**TASK BRIEF**
The tail of the records, from the line containing "Skip forward 30 seconds" through the final line, should be printed exactly and on its own.

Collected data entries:
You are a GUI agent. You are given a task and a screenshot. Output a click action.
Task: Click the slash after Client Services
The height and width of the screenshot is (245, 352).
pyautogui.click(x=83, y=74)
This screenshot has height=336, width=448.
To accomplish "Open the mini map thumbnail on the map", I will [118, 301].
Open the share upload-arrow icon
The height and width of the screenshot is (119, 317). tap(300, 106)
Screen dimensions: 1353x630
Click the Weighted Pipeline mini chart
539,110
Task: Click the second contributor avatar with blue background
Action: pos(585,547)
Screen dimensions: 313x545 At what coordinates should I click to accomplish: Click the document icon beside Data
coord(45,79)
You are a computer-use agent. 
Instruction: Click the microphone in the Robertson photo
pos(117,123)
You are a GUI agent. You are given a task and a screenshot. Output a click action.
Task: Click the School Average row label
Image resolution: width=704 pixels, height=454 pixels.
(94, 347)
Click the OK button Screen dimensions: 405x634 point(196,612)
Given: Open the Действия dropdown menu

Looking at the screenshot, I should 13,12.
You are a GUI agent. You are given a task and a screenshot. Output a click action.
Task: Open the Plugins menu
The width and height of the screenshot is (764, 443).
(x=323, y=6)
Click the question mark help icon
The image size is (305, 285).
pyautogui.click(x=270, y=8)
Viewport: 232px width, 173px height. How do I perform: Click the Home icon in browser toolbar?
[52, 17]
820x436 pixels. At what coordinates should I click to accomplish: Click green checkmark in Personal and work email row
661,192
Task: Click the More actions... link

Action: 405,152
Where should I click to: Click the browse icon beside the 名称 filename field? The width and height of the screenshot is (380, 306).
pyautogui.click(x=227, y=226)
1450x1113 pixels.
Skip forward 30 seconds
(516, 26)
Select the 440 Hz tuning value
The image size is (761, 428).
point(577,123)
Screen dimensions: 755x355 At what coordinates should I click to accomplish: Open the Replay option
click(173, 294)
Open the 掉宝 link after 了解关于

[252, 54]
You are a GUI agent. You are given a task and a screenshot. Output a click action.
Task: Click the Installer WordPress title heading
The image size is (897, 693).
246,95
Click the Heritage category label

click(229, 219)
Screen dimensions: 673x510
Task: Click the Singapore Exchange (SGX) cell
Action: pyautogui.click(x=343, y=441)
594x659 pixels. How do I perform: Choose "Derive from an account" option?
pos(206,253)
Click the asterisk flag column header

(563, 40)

**EXPECTED OUTPUT**
Skip forward 30 seconds
(516, 26)
Select the 440 Hz tuning value
The image size is (761, 428).
point(577,123)
Screen dimensions: 755x355 At what coordinates should I click to accomplish: Open the Replay option
click(173, 294)
Open the 掉宝 link after 了解关于

[252, 54]
You are a GUI agent. You are given a task and a screenshot. Output a click action.
Task: Click the Installer WordPress title heading
The image size is (897, 693).
246,95
Click the Heritage category label

click(229, 219)
Screen dimensions: 673x510
Task: Click the Singapore Exchange (SGX) cell
Action: pyautogui.click(x=343, y=441)
594x659 pixels. How do I perform: Choose "Derive from an account" option?
pos(206,253)
Click the asterisk flag column header

(563, 40)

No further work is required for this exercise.